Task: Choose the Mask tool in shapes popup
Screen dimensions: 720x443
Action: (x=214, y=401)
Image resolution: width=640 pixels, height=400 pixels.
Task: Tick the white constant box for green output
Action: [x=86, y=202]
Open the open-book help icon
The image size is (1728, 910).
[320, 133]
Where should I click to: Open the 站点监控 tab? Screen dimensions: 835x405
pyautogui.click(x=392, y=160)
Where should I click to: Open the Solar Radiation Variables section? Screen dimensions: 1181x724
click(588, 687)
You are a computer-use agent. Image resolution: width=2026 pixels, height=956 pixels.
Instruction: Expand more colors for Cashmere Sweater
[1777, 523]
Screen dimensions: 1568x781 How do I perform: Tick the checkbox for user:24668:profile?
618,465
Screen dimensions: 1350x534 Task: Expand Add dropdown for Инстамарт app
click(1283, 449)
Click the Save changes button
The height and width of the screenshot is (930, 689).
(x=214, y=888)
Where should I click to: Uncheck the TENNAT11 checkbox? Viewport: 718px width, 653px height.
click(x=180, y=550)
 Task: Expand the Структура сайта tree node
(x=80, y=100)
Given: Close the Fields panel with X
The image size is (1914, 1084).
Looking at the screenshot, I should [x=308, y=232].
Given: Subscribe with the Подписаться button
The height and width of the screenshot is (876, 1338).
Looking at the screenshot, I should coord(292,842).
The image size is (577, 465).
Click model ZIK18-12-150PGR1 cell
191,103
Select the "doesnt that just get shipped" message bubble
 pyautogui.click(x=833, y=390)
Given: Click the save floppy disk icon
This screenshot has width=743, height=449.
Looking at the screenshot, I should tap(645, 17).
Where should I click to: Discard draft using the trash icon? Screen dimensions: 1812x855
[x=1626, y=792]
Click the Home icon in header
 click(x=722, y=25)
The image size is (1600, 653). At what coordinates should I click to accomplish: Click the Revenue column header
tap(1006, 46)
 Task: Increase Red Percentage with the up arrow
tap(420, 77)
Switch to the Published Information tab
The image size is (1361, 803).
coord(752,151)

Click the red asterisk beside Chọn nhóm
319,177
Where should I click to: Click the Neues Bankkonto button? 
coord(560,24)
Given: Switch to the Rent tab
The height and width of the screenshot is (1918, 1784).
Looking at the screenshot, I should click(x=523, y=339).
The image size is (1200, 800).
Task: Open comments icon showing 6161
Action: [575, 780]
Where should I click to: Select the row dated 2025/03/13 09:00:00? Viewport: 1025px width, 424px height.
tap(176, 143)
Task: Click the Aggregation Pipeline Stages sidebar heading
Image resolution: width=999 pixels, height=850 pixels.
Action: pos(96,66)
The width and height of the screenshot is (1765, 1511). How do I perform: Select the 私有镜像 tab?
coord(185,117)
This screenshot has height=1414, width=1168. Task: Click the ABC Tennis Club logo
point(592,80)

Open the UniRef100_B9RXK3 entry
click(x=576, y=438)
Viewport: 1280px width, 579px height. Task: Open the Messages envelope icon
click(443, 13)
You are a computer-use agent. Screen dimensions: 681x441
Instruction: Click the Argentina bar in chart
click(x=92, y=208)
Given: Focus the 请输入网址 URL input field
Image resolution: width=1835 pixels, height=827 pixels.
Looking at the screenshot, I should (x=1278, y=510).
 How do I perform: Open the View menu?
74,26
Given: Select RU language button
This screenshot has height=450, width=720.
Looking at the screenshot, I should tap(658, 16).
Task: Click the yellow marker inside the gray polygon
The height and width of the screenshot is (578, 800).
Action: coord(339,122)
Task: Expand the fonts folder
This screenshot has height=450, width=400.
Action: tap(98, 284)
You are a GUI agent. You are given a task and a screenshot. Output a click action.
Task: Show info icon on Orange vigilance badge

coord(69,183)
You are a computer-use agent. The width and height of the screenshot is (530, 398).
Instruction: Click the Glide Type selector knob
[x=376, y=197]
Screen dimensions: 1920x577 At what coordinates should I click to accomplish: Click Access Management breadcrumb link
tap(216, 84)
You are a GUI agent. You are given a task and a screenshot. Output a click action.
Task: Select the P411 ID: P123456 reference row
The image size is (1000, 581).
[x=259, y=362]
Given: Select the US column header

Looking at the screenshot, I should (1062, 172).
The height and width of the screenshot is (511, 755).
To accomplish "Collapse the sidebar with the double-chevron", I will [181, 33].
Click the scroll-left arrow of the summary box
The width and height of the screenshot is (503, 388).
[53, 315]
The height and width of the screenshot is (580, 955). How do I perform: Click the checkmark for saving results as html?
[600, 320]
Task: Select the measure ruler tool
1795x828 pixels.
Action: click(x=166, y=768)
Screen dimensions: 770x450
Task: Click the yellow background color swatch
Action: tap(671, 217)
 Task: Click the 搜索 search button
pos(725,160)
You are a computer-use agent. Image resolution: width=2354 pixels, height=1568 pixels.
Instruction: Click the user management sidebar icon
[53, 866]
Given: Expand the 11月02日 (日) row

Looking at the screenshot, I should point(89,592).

::::

• Exercise aim: Within the data above, pick out all lines holding the word "agent".

• Solution below:
You are a computer-use agent. Image resolution: width=2026 pixels, height=956 pixels.
You are a computer-use agent. Screen dimensions: 681x441
You are a GUI agent. You are given a task and a screenshot. Output a click action.
You are a computer-use agent. The width and height of the screenshot is (530, 398).
You are a GUI agent. You are given a task and a screenshot. Output a click action.
You are a computer-use agent. Image resolution: width=2354 pixels, height=1568 pixels.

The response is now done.